Pansy clipped up the stairs and Neville followed, his hand trailing along the black banister, watching her soft-looking heels smack at the footbeds of her tippy little feather shoes.

On the first floor landing, they rounded the bend to a second flight.

As they progressed, he indulged in the view of Pansy’s legs. They were proportionally long, her skin polished from her pedicured feet to her thighs where they ducked below her hem.

He developed a keen new interest in silk satin and its ability to delineate the slopes of a pert bum.

Henry could be heard downstairs speaking at volume into the Floo.

“No. No, that’s not what I said, Andrews. If I wanted an aggressive fucking glass and steel phallus I’d go into Muggle architecture.”

Without warning, Pansy stopped just before the second storey landing and turned to face him.

“Oh—” He took hold of her hip to stop them colliding and toppling backward. “I’m so sorry.”

On even ground he stood a full head and a half taller than her. Three steps below, he could have tilted forward and touched his forehead to hers if she wanted him to.

She was pouting.

Her pink lips, her shining eyes, and her neat dark brows had all turned out for a good sulk.

“I have changed, you know,” she said.

“What?”

“I’ve _changed,_ Longbottom. I’m not the same person I was.”

She cocked her hip, and it shifted sideways under Neville’s palm.

Surprised he was still holding it, he let go, and lay his hand on the banister.

An extraordinary thump, followed by a forlorn and diminishing squeal, sounded from the attic.

“What have you been up to these last few years?” he asked.

“I’ve been away. In New York, mostly. Hong Kong. Paris. Los Angeles. Just—” she waved her hand “—places.”

“Congratulations.”

“On what? Avoiding London for five years?”

“Your engagement,” he said.

“I’m not engaged.”

“But didn’t—”

Pansy's jaw tensed. “I didn’t ask him to ask me.”

“Are you going to say yes?”

“I might." She twisted the thin gold chain of her necklace around her finger. "I certainly could, if I wanted to.”

She’d dropped into a pettish murmur.

“What I’m trying to say is that I’m not fifteen anymore.”

“No,” Neville agreed, “I can see that.”

“And I’m…” Her fingertip darkened momentarily above the tourniquet she’d made of her necklace. “I’m sorry. That I wasn’t very nice to you.”

She was understating the case. But Neville, not in the habit of maintaining a pointless grudge, had preemptively forgiven her, somewhere around the moment she’d insisted on taking his coat.

“Thank you for apologizing,” he said.

“It’s not just because you’re tall, either.”
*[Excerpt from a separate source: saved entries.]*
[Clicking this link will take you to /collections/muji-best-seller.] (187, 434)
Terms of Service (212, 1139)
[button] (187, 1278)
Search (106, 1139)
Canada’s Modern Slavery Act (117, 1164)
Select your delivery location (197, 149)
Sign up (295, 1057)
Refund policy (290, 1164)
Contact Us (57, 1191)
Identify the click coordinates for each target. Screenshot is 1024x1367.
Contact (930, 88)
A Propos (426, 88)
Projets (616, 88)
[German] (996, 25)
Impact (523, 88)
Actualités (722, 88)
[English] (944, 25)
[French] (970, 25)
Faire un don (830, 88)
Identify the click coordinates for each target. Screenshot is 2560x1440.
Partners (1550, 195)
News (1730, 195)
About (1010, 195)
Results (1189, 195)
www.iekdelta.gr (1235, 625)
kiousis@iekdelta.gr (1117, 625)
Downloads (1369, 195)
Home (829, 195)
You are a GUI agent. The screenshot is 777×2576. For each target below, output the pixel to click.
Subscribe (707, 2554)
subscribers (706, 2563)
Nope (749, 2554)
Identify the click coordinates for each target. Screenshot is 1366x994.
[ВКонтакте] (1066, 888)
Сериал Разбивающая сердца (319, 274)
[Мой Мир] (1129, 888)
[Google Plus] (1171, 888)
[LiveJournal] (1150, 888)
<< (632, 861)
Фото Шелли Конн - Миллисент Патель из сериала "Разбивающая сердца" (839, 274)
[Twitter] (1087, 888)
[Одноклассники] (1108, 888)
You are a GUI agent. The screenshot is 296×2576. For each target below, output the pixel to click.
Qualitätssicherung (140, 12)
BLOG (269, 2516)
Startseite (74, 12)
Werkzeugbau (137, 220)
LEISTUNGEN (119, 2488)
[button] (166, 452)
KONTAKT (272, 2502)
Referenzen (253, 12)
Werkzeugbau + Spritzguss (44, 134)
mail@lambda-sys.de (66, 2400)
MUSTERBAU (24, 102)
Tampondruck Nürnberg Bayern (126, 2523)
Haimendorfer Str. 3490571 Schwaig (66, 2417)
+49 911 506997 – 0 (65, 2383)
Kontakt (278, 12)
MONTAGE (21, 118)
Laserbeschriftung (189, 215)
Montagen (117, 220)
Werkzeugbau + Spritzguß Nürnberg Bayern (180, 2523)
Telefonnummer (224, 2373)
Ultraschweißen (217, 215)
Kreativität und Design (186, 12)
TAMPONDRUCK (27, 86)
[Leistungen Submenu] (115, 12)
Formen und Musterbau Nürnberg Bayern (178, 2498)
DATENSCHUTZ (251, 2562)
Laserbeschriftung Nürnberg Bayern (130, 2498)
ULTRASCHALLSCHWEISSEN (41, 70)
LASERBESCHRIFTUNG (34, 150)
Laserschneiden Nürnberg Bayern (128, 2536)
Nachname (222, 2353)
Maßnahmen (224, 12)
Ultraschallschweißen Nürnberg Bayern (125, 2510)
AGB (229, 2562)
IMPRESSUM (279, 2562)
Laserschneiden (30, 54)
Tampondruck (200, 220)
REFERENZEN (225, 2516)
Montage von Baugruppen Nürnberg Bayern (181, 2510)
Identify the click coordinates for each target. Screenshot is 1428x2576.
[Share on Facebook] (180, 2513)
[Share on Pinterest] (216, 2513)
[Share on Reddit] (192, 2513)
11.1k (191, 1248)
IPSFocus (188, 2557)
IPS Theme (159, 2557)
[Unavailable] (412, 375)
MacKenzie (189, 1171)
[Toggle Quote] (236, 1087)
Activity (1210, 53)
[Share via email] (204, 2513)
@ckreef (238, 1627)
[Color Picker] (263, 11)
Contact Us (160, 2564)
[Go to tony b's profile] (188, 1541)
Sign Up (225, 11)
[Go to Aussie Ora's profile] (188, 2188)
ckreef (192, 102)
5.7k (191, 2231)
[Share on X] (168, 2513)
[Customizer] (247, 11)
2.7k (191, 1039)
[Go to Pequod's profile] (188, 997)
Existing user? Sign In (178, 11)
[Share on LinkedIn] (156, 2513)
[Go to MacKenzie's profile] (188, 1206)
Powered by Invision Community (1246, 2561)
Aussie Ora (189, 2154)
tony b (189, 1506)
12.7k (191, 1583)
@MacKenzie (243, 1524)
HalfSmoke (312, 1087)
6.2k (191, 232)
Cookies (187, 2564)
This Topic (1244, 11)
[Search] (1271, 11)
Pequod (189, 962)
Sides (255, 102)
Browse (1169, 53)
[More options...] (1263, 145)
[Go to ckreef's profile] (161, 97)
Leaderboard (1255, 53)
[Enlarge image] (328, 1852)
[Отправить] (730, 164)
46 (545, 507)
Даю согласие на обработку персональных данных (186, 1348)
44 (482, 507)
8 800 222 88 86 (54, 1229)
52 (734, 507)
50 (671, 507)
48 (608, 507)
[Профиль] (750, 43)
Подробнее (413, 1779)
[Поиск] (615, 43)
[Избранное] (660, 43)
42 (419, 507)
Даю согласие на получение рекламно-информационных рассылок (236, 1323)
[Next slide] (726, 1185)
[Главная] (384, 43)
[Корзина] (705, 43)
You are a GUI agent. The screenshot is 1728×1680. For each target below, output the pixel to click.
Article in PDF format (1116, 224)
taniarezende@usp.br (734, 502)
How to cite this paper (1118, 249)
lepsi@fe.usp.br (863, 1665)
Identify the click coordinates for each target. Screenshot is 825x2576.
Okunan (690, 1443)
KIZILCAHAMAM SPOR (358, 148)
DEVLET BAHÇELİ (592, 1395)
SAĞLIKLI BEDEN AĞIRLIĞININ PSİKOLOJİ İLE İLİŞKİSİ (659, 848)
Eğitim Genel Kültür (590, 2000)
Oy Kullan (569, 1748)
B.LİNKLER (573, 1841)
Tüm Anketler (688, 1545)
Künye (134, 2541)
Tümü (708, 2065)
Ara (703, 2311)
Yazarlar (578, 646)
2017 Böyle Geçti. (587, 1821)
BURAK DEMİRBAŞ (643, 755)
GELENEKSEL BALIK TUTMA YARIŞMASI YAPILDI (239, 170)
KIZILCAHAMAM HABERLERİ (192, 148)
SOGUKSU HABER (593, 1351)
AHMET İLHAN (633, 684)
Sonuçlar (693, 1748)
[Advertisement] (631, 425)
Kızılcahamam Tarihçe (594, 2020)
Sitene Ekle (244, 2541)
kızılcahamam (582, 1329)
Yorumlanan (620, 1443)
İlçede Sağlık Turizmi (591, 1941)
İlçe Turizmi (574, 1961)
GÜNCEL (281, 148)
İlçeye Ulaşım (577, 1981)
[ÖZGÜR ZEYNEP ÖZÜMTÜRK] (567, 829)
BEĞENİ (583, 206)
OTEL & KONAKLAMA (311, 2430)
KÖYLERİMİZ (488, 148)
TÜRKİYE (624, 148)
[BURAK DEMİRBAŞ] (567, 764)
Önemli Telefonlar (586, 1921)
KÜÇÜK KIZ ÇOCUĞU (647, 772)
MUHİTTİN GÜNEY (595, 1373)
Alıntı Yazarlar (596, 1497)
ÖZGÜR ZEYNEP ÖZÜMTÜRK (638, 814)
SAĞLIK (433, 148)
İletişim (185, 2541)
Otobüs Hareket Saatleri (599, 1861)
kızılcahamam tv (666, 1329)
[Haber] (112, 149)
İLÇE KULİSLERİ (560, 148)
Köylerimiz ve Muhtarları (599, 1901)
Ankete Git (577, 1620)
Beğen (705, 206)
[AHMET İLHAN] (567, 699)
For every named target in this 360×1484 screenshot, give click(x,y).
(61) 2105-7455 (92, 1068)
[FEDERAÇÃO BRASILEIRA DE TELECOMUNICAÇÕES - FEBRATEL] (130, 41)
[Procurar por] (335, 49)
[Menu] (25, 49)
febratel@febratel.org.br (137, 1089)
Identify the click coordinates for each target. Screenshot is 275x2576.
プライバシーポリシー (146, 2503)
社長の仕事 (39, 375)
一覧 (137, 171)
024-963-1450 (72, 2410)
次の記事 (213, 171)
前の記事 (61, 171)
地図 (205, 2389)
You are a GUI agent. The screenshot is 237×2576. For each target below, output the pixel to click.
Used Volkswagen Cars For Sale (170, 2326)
“No?” He corrected his posture, widening the margin of his height advantage.

“No. I’ve apologized to a lot of people. Almost all of them were shorter than you.”

A rhythmic banging began upstairs. Each impact was trailed by a frictional resonance, like heavy furniture being pushed across a bare floor.

Neville meditated on the dual potential states of Pansy below her dressing gown. She might be wearing knickers, or nothing at all. She might simultaneously be dressed in lingerie and entirely nude, until someone tugged on the gown’s tie and found out.

Henry continued conversing at the Floo downstairs.

“I’m glad that my height didn’t factor into it,” said Neville.

Pansy seemed fixated on his forearm, angled along the banister. 

“It doesn’t factor into _anything.”_

She pivoted sharply, and resumed clacking upward on her ridiculous shoes.

Neville followed.

He tried to rally his professional faculties, and spent the climb recalling the five most common restraint spells and considering which was most appropriate to caging a squirrel.

Pansy stopped short again. Once more, Neville had her by the hip.

“I probably will,” she said as she turned around, Neville’s palm sliding across her lower back.

She had bicolored hazel irises: desaturated green around a rust-colored inner border.

“You probably will what?” he asked.

“Marry him.”

“The architect?”

“I don’t see why not.”

At the end of adolescence, the global anxiety that paralyzed Neville in his youth had melted away, uncovering a steady and reliable intelligence.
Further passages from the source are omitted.